COMPITO ASSEGNATO A: Secondo la recensione di Come una rana d'inverno, come si chiamano le tre donne che raccontano?
COMPITO ASSEGNATO B: In base alla recensione di Come una rana d'inverno, perché Primo Levi viene presentato come la quinta persona che partecipa al dialogo?

Federica Sossi
Daniela Padoan, COME UNA RANA D'INVERNO
Bompiani, Milano 2004
"Lei non ci crederà, ma non
basta tutta la vita per raccontare Birkenau". Non i racconti di
tutta una vita, ma un dialogo a quattro, durato alcuni mesi, iniziato
il 20 gennaio 2002 e interrottosi il 10 novembre 2003 per andare in
stampa, è la lettura che ci regala Come una rana d'inverno,
e un patto d'ascolto, tre donne che raccontano e una donna che di tanto
in tanto chiede, offrendo anche a noi, lettori, la possibilità
di provare a stringere quel patto. Daniela Padoan, nella postfazione,
ci dice come è nata l'idea di questo libro e il suo farsi, insistendo
su quel patto, sulla necessità di una relazione preliminare al
racconto che si sviluppa nelle parole udite, e avvertendoci, pure, che
il filo da lei seguito per raccogliere quelle parole è a sua
volta un filo di relazioni. Liliana Segre, Goti Bauer, Giuliana Tedeschi,
sono le tre donne che raccontano, di Auschwitz, di Birkenau, di mesi
trascorsi come rane d'inverno, "vuoti gli occhi e freddo il grembo",
secondo l'espressione del loro comune interlocutore maschile, Primo
Levi, evocato già dal titolo del libro come la quinta persona
che, indirettamente, partecipa al dialogo. Arrivate in età e
in periodi diversi, tutte e tre erano lì, con negli occhi il
fumo del crematorio, e nelle loro parole su quei mesi e sul dopo, grazie
alla presenza di chi le ascolta e chiede, si rimandano l'una all'altra,
nelle parole dette e nel riverberare dell'esperienza.
Ne emerge una singolare testimonianza, dalla lettura della quale si
intuisce il bisogno della vita intera a cui fa cenno Goti Bauer, per
raccontare la solitudine, la testa rasata, la nudità, il corpo
svuotato di ogni scintilla divina, il viaggio, la selezione e gli affetti
perduti già dalla prima selezione, le proprie compagne e le kapo,
gli stracci indossati, i piccoli gesti, o solo sguardi di solidarietà,
l'odore e il fumo del camino, sempre lì, dinanzi al volto, un'immagine
che "rappresenta la totalità delle emozioni che si possono
vivere, superata forse soltanto dalla paura che possa toccare a te".

SEZIONE DATI:
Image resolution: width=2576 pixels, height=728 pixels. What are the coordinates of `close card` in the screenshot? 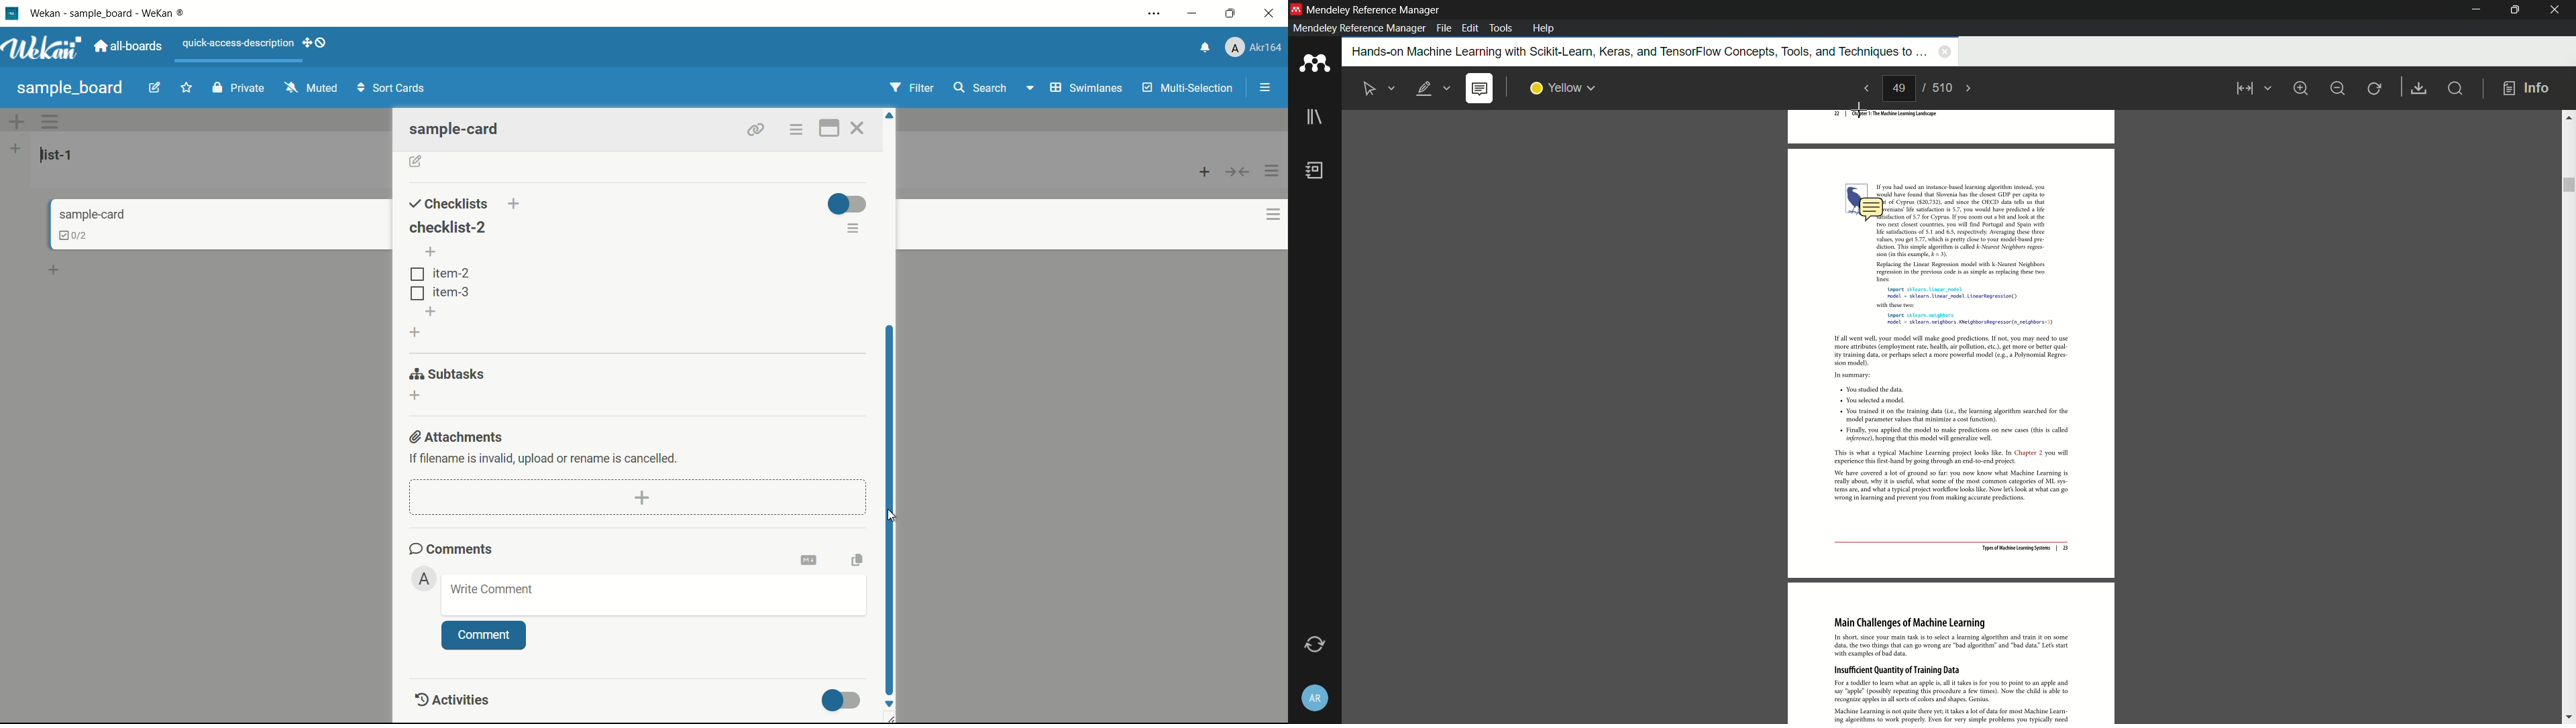 It's located at (861, 128).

RISPOSTA COMPLETA A: Liliana Segre, Goti Bauer e Giuliana Tedeschi.

RISPOSTA COMPLETA B: Primo Levi è il comune interlocutore maschile delle tre donne. Il titolo del libro riprende la sua espressione sulle donne rimaste "come rane d'inverno". Per questo egli partecipa al dialogo indirettamente, come quinta persona.